# Problem requirements:
Look through the entries below for the string "януари", and copy each line where it is found.

# Supplied records:
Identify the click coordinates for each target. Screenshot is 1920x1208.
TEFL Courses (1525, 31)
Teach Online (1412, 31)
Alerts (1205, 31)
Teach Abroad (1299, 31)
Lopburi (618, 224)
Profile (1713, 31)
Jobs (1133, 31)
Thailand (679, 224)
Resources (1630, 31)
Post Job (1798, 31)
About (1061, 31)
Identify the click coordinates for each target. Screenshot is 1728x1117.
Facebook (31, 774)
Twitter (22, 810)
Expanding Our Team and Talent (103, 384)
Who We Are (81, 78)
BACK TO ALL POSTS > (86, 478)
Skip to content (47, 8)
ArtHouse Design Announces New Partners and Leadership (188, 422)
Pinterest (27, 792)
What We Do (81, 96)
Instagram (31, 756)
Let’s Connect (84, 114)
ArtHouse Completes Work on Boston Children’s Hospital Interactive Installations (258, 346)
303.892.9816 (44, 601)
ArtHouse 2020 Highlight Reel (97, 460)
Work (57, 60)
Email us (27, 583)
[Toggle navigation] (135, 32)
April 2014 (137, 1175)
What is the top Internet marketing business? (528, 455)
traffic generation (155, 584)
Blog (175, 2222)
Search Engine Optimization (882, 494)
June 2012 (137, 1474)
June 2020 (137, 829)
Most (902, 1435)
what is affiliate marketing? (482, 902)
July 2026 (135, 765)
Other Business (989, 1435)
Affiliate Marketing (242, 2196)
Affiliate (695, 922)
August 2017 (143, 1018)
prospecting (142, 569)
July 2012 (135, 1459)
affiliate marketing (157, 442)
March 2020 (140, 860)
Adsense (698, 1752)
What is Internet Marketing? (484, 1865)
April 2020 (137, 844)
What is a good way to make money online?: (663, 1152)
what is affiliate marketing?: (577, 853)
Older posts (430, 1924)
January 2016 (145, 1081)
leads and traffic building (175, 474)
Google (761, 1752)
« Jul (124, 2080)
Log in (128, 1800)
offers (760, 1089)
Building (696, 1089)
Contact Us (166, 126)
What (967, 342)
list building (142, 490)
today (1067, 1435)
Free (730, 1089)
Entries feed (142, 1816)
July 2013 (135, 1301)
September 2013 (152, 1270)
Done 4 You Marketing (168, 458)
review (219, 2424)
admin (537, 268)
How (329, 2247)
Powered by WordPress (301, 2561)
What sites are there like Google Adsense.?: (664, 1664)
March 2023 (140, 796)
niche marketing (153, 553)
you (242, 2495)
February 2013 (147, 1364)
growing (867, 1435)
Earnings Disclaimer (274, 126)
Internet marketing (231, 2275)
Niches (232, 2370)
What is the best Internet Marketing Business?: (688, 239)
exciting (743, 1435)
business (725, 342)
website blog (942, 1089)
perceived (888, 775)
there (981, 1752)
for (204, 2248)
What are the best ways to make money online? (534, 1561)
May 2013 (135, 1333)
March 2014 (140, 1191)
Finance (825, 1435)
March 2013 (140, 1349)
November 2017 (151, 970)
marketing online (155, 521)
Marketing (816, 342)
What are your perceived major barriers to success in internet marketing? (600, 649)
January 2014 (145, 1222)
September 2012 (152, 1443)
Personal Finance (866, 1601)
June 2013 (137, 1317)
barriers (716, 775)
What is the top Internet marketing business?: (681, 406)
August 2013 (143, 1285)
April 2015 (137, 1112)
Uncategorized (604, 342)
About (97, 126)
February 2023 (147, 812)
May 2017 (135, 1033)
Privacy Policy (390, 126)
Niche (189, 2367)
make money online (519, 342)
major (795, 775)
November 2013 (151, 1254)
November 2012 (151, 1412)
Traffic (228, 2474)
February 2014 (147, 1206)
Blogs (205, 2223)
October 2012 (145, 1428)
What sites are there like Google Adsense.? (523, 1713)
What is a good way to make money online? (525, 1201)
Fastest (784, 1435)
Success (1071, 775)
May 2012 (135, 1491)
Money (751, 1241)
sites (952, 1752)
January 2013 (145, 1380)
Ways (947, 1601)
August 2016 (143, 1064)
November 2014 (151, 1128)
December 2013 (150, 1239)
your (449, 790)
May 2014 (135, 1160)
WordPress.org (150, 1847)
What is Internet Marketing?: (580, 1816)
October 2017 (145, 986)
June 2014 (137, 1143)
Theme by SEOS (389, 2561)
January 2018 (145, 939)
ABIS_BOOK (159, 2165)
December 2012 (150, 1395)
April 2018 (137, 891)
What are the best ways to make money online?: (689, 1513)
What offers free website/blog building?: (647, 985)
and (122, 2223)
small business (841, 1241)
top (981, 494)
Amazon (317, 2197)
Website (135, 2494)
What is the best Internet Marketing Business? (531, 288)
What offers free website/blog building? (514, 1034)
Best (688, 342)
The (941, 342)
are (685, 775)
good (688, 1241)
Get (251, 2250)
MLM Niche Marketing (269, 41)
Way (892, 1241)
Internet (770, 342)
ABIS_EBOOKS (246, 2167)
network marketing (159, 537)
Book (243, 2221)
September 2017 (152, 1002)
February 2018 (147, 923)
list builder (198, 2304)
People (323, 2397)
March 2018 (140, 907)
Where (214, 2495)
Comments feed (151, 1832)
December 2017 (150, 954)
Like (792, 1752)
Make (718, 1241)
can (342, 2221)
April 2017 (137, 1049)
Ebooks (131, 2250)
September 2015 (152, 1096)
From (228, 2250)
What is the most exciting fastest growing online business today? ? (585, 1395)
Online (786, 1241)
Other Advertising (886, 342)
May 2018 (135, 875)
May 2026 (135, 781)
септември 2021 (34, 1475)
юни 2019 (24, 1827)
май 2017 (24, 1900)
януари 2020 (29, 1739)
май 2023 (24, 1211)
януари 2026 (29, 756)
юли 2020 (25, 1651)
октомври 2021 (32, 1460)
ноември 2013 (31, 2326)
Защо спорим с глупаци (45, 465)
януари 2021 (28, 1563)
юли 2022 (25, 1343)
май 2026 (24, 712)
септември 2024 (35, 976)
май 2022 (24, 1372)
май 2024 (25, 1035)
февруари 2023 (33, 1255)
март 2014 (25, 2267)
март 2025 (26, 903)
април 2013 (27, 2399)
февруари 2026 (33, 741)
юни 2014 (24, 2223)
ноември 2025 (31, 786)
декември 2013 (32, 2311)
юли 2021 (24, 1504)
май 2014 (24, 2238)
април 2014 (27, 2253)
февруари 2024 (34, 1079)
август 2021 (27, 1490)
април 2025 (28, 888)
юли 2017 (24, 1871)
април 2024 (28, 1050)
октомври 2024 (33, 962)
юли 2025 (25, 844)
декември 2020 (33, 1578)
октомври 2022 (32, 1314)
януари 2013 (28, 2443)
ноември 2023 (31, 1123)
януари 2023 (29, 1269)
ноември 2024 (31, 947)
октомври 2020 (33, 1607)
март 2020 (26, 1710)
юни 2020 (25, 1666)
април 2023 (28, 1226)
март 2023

# Result for this exercise:
януари 2020 (29, 1739)
януари 2026 (29, 756)
януари 2021 (28, 1563)
януари 2013 (28, 2443)
януари 2023 (29, 1269)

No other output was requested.